(WORKING DATA)
*****
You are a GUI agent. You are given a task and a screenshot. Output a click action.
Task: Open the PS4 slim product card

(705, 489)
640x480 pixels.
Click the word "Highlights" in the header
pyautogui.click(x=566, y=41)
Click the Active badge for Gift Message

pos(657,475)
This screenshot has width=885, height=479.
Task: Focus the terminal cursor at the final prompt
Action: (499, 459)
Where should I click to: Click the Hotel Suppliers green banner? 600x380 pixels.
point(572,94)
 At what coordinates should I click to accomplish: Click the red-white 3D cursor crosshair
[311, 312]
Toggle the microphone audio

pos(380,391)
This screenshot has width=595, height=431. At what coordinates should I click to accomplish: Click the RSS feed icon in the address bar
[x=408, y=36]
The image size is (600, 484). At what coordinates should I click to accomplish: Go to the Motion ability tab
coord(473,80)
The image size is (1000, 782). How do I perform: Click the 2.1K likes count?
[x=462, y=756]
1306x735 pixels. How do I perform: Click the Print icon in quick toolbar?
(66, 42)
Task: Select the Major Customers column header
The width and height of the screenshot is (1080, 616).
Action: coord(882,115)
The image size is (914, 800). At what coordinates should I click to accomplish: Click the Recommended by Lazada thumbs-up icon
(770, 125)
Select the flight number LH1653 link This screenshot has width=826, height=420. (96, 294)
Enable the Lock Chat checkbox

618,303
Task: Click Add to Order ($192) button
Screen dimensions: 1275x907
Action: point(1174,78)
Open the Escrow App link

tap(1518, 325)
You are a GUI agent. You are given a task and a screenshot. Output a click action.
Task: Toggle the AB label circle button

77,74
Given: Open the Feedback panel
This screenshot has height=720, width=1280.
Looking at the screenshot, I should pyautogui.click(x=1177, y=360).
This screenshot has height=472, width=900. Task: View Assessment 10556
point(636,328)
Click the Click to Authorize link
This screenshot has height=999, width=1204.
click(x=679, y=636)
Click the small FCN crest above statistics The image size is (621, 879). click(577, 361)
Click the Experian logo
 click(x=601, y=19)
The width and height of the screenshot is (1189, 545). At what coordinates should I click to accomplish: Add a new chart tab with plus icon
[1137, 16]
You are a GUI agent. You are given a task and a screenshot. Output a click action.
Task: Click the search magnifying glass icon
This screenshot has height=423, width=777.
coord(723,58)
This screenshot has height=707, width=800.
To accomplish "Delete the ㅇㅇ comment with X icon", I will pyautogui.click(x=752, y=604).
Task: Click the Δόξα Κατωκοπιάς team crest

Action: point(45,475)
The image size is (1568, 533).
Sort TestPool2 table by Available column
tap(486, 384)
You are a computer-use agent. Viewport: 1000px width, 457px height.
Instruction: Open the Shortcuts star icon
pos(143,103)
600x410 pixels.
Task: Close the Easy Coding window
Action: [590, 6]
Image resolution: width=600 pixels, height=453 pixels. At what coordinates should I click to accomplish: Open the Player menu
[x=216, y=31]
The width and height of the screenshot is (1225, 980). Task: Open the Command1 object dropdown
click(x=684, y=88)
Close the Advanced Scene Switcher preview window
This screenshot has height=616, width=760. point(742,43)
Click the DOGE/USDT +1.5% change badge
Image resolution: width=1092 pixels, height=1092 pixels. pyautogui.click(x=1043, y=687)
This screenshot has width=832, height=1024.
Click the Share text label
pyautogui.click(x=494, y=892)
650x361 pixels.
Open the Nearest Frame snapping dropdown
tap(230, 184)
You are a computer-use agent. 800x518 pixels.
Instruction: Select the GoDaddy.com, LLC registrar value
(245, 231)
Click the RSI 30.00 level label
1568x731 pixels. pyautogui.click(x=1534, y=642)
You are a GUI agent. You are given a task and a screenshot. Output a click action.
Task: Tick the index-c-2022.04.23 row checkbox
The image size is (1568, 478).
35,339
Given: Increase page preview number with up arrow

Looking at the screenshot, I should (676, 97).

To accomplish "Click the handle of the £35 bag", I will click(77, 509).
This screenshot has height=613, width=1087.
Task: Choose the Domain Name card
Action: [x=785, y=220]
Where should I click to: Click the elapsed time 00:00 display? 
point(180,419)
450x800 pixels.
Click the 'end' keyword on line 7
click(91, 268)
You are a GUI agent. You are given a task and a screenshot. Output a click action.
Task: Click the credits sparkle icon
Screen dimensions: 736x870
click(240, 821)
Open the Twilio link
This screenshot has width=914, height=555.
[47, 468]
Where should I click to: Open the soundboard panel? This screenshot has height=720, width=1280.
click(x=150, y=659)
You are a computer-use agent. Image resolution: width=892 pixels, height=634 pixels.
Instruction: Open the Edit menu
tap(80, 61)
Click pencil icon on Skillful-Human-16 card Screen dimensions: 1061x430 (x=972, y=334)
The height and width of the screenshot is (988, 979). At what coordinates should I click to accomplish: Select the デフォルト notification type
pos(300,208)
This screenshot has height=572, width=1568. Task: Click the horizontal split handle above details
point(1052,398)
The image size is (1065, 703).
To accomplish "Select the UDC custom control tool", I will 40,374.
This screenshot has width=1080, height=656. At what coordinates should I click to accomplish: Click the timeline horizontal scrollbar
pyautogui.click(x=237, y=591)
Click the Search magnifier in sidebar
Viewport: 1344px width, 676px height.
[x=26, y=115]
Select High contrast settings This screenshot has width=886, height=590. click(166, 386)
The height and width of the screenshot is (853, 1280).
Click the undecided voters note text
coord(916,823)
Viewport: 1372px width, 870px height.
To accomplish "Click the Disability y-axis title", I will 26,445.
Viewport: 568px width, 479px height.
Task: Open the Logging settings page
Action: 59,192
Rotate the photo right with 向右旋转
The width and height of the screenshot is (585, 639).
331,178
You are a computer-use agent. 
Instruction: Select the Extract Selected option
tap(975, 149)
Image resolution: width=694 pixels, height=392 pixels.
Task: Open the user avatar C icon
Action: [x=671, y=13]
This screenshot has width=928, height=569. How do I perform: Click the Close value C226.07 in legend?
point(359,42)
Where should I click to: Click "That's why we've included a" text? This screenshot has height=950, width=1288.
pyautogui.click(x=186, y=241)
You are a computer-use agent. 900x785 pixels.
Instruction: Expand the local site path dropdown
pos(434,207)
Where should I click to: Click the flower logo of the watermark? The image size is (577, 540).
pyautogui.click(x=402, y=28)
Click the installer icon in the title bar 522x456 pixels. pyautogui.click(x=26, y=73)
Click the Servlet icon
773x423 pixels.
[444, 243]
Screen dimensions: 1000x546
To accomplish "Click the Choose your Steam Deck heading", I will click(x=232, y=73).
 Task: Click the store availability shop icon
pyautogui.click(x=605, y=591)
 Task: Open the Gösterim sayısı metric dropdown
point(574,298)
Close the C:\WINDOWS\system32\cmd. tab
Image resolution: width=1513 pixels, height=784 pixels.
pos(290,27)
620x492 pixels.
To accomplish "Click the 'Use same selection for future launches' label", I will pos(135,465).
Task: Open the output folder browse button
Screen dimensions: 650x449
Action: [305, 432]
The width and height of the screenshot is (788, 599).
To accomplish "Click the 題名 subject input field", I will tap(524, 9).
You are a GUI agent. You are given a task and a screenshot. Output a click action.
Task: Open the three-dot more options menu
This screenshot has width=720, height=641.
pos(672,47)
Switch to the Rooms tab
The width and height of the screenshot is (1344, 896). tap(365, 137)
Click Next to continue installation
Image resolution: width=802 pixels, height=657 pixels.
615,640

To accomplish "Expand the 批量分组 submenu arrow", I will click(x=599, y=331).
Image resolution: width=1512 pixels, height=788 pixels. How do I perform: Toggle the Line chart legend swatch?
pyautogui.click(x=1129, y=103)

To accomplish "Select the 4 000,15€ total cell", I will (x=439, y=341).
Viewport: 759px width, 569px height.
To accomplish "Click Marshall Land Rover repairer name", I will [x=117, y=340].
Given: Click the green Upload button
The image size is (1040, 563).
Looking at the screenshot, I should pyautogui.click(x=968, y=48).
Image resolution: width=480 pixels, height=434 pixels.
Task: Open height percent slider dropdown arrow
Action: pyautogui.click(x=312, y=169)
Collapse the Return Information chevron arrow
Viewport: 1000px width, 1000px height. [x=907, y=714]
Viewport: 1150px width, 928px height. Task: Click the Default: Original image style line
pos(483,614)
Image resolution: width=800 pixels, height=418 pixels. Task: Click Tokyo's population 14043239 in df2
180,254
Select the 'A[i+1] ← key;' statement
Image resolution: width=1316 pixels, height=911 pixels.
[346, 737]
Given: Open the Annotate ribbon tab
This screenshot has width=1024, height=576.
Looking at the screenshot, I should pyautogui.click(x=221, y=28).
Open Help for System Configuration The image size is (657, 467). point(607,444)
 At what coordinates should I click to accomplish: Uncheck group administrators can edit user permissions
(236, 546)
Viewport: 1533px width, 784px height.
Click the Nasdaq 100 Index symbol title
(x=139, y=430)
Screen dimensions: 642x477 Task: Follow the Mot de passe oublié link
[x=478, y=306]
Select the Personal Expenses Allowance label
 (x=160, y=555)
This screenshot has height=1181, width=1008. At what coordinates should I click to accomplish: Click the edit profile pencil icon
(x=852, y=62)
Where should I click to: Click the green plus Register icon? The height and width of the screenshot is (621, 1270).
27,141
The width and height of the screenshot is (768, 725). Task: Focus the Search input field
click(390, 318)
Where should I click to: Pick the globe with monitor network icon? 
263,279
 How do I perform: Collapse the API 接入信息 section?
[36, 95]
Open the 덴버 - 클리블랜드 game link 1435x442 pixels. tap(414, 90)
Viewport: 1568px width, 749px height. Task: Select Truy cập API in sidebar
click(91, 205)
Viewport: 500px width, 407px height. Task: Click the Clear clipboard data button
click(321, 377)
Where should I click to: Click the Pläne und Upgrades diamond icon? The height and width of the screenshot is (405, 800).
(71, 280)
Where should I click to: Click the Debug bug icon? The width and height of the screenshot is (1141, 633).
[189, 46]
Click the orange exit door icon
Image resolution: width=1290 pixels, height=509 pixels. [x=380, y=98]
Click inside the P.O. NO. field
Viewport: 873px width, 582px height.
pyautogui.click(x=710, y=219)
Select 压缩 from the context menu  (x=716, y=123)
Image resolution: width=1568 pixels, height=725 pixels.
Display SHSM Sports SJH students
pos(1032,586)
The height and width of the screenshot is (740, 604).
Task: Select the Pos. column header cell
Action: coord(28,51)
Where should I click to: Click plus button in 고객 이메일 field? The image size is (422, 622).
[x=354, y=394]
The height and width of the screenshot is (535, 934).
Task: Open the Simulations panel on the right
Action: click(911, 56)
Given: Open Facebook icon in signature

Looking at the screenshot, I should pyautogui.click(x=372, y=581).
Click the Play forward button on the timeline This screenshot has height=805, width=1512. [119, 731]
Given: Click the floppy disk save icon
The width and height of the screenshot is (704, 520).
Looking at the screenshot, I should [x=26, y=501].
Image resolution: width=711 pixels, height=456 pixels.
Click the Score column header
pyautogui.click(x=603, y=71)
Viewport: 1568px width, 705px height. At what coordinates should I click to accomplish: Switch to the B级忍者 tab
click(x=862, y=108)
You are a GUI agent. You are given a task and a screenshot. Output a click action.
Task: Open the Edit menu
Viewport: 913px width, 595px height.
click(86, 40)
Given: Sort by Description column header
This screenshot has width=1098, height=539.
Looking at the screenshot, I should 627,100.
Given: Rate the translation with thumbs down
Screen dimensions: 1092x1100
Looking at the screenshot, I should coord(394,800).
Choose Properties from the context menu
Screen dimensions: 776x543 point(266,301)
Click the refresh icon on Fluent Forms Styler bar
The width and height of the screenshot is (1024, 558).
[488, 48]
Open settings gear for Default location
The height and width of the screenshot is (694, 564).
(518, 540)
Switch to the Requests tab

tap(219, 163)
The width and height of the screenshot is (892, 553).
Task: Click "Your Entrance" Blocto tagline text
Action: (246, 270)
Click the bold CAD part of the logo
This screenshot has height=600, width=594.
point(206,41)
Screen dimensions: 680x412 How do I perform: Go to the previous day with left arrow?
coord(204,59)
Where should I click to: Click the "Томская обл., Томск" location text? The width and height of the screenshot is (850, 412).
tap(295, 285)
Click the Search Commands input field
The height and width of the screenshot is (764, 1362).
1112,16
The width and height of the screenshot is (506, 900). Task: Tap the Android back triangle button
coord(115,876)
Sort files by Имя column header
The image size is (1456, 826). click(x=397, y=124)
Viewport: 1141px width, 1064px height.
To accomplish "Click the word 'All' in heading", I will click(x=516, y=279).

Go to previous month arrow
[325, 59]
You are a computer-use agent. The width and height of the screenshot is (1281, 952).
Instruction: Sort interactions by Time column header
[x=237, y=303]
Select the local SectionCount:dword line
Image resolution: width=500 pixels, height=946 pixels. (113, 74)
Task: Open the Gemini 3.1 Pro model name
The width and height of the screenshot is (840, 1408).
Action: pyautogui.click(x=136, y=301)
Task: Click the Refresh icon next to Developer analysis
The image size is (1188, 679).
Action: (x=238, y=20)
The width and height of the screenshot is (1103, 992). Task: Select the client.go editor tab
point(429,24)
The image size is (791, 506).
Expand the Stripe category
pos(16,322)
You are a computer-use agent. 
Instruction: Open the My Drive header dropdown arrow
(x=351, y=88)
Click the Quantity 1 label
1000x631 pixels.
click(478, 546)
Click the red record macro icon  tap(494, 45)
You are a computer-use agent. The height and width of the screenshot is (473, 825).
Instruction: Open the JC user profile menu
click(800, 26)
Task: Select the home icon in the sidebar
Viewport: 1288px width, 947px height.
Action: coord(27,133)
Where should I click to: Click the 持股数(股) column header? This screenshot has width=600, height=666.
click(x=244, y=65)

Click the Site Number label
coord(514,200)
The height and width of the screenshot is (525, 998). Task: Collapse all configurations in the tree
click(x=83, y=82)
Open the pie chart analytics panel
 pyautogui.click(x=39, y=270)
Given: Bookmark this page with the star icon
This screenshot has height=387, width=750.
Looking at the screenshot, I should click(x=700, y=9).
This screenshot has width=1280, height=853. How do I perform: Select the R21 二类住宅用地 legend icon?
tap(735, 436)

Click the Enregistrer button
*****
(WHAT TO WORK ON) Nothing but the lines above from the one containing "Click the Score column header" through the one containing "Given: Sort by Description column header" should appear in the answer, each repeated exactly.

(REPLY)
Click the Score column header
pyautogui.click(x=603, y=71)
Viewport: 1568px width, 705px height. At what coordinates should I click to accomplish: Switch to the B级忍者 tab
click(x=862, y=108)
You are a GUI agent. You are given a task and a screenshot. Output a click action.
Task: Open the Edit menu
Viewport: 913px width, 595px height.
click(86, 40)
Given: Sort by Description column header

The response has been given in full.